Pagination evolved from people having 56k modems and it taking two minutes to
load a page. Add some images in, and you're going to be there a while.

I really like the idea of intelligent search and only showing relevant content
vs just showing everything on the page and hoping people will find it. It
seems so obvious now, but the status quo is so ingrained in us. Sometimes I
_do_ want to see the 873rd image, sometimes it's just the one I'm looking for,
but burried under endless pages of other images. Having some sort of search
(either tagging, date, or text) can really make this process easier for users.

------
read_wharf
"In a perfect world, every search would result in a page with a single item:
exactly the thing you were looking for."

That's just the opposite extreme of thousands of paginations.

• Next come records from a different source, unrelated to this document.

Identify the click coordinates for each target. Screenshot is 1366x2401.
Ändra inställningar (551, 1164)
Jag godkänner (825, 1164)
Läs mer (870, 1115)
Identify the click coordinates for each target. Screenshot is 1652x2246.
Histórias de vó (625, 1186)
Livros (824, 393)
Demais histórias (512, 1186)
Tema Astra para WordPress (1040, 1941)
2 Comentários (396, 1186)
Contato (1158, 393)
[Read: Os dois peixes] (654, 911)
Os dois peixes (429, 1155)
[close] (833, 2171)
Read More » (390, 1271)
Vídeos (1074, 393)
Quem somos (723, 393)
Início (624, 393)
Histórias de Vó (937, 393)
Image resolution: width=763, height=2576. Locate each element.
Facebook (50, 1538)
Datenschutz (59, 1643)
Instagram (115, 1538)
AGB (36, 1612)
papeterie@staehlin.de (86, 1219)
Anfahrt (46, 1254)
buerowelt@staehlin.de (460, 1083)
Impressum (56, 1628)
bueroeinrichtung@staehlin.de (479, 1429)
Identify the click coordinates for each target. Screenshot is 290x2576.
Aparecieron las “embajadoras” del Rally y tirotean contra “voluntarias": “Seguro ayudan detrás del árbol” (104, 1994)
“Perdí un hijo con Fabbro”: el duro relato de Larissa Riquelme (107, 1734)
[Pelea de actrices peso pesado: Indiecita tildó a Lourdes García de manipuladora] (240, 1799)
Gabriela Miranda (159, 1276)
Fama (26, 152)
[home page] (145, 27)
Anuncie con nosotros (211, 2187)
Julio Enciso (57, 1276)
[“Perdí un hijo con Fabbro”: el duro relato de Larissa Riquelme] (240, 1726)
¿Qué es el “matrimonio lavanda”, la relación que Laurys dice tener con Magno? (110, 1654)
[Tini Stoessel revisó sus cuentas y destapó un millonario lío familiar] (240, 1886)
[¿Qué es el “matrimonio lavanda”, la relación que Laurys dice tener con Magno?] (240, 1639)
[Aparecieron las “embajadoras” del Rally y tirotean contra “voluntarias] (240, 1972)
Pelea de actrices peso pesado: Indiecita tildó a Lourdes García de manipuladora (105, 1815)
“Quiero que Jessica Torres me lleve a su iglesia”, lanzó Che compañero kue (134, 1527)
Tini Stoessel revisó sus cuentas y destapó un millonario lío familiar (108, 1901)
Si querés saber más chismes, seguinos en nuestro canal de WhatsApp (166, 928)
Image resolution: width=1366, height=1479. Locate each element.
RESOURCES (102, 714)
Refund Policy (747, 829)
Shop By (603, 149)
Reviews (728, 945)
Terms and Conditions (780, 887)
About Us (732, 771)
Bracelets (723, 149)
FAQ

I, personally, don't search that way. I generally look for a few good results,
and then draw my conclusions based on the total of what I read. Rarely do I
look for _the page_ that has _the answer_. Maybe because I'm not looking for
answers.

------
AznHisoka
Pagination still is important from a search engine perspective. You want
search engines to crawl your deep pages, and pagination is a great way of
giving them that path. Relying on things like AJAX, or worse hiding all the
content behind a search box.. will lead to less pages crawled.

------
user-id
A tumbledry.org article on doing infinite scroll better was posted to HN about
a year ago (<http://news.ycombinator.com/item?id=2592741>) and it was most the
way towards doing infinite scroll right.

------
duaneb
Here's another use case perspective: consider the webcomic. There's a case
where you're not searching for something—that is, every single "page" is
possibly valuable content—but there's still hundreds, potentially thousands of
pages to display.

The problem comes in when someone is looking for that one comic they saw a few
years ago. Unlike xkcd, this comic hasn't implemented full-text search yet, so
if they can't do a manual comparison sort, they have to go over every comic.
What's a natural way to do this?

Still new to web development and user interface design in general; this is
probably a different problem altogether.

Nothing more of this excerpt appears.